My cold continues, spending my life in an apparent cycle of sleep-cough-read-cough-sleep. I did finish Vollman's 700 page abridgement of Rising Up, Rising Down this afternoon and i find it tantamount to Foote's Civil War Narrative: a dazzling display of wiriting but more guerilla (think Camila Paglia) than Gibbon.

I think my friends would appreciate sections, most notably the Trotsky and Lincoln chapter. The case studies at the end were remarkable journalism, though the 3 present in the abridgement only made one long for the missing 14! I may continue with the Weiss, though the Rushdie does harken.

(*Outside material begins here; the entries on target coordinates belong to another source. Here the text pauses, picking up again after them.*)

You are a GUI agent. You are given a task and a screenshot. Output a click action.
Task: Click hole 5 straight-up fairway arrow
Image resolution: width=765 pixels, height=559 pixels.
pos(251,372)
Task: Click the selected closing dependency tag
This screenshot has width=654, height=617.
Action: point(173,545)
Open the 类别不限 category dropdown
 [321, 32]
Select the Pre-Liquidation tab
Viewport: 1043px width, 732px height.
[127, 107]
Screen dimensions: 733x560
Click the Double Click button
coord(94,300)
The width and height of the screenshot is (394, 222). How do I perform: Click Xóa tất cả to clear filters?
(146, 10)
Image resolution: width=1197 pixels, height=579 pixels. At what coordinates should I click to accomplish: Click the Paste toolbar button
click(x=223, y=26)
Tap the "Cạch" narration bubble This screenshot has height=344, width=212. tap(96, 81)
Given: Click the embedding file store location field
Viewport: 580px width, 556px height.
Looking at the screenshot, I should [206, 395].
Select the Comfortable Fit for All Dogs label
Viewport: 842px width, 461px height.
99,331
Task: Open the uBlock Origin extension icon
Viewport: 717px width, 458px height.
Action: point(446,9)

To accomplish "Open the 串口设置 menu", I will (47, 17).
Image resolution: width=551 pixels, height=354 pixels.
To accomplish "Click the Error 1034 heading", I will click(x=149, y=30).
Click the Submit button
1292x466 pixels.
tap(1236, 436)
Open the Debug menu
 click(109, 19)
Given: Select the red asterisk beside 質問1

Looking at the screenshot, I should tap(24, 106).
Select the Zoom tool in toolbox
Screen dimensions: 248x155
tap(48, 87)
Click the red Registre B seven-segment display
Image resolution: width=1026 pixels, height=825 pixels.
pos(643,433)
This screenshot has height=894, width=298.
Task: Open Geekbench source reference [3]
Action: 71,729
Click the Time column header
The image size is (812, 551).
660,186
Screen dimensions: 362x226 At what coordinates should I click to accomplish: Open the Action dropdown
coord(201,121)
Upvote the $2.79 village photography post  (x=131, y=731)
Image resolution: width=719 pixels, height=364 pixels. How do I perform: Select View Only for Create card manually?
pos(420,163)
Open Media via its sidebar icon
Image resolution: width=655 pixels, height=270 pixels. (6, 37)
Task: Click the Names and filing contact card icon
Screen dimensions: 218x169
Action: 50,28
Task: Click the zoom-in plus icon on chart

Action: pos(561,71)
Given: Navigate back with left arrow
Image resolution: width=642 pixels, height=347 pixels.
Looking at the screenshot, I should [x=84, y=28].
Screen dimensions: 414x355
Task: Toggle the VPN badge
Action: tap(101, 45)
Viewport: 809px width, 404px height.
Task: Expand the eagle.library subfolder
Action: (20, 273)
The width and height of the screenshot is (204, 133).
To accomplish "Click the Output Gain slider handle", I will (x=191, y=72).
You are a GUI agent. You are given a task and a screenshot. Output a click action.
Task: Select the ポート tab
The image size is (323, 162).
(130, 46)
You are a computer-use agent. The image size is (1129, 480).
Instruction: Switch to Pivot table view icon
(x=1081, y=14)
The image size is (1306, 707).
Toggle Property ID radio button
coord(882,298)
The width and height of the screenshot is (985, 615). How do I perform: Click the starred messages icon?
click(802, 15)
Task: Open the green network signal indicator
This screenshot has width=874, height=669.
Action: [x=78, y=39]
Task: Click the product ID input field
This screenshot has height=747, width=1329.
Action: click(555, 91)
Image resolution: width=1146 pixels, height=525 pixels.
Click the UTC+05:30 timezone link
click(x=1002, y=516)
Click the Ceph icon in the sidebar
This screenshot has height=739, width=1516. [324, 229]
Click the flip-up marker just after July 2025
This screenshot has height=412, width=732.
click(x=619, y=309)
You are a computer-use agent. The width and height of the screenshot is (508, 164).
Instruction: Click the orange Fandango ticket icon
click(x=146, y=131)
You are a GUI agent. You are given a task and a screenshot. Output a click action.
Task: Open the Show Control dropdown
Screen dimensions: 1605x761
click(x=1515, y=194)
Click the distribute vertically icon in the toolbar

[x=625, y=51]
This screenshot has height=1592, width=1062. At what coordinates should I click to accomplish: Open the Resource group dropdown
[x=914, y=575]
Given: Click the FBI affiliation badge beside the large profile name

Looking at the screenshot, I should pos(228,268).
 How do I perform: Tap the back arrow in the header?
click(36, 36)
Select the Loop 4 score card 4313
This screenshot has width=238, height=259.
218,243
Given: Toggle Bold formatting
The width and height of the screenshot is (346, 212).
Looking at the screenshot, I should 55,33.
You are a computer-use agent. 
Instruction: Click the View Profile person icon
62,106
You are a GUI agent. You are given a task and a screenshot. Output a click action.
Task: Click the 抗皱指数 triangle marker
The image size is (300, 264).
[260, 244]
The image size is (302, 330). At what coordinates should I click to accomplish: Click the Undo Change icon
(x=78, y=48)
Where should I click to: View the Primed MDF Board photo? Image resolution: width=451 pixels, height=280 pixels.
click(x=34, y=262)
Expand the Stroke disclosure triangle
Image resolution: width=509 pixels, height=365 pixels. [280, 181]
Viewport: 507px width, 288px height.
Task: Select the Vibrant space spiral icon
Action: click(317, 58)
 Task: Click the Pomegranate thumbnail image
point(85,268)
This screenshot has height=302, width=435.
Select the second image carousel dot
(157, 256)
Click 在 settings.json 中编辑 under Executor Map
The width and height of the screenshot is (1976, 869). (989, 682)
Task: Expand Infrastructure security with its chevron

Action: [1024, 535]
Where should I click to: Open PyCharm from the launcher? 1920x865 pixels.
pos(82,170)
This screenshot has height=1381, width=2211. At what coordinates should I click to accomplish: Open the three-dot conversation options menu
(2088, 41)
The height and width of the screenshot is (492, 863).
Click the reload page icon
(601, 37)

Sunday, September 04, 2005

Question of Bruno

My ongoing cold (exacerbated, no doubt, by foolish smoking of cigars this a.m. with Tim Eads) forced me to recline, use kleenexes with abndon and read the initial collection from Hemon. I am most thankful for thsi loan from ed. There is something serial and recursive in Hemon's work, a protean mantra of Eastern Europe, mutating through translations and the tides of history. I really enjoyed the nostalgic stories more than the contemporary emigre stuff. The story about the Hemoniad reunion in Bosnia is priceless.

My reading of Vollman continues and this afternoon, amdist hacking coughs, I have hefted Weiss' Aesthetics of Resistance which appears to be ominously dense.

Saturday, September 03, 2005

Some Thoughts

A society in which neither riches nor poverty is a member regularly produces sterling characters, as it has no place for violence and wrong, nor yet for rivalry and envy. --Plato

That citation arouses benign thought of Suttree and now of New Orleans. I am not sure whether McCarthy and I would find ground more much agreement. I do appear to know the Crescent City with a certain intimacy. I was unable to read much there nor was sleep easy to find. I did buy a few books in the Quarter and I ponder my present headcold, my own muted ageing, my frustrations with totemic indifference.

I read Homage To Catalonia last week and following the Borgesian twist, it was appropriate for just this time. My days as of late, when not suffering from either my cold or its treatement have, been with Vollman's abridgement of Rising up, Rising Down. there is much to be said of honor these days.

Thursday, September 01, 2005

The 3 Worst Books of 2005

3) Line of Beauty
That this suurpassed Cloud Atlas to achieve the Book still boggles me. A groaning mess of gay love and Thatcher, sewn clumsily with Henry James.

2) No Country For Old Men
What was Cormac thinking? Was firing .50 rifles with Charlton Heston this draining on his muse?

1)How Soccer Explains the World
Francis Foer should eschew the protean example of his brother and continue to crib small stories for political magazines, somehow I was thinking of Stephen Glass far-too-often as he examines a number of football scenarios and dashes thusly with ridiculous extrapolations of Friedman.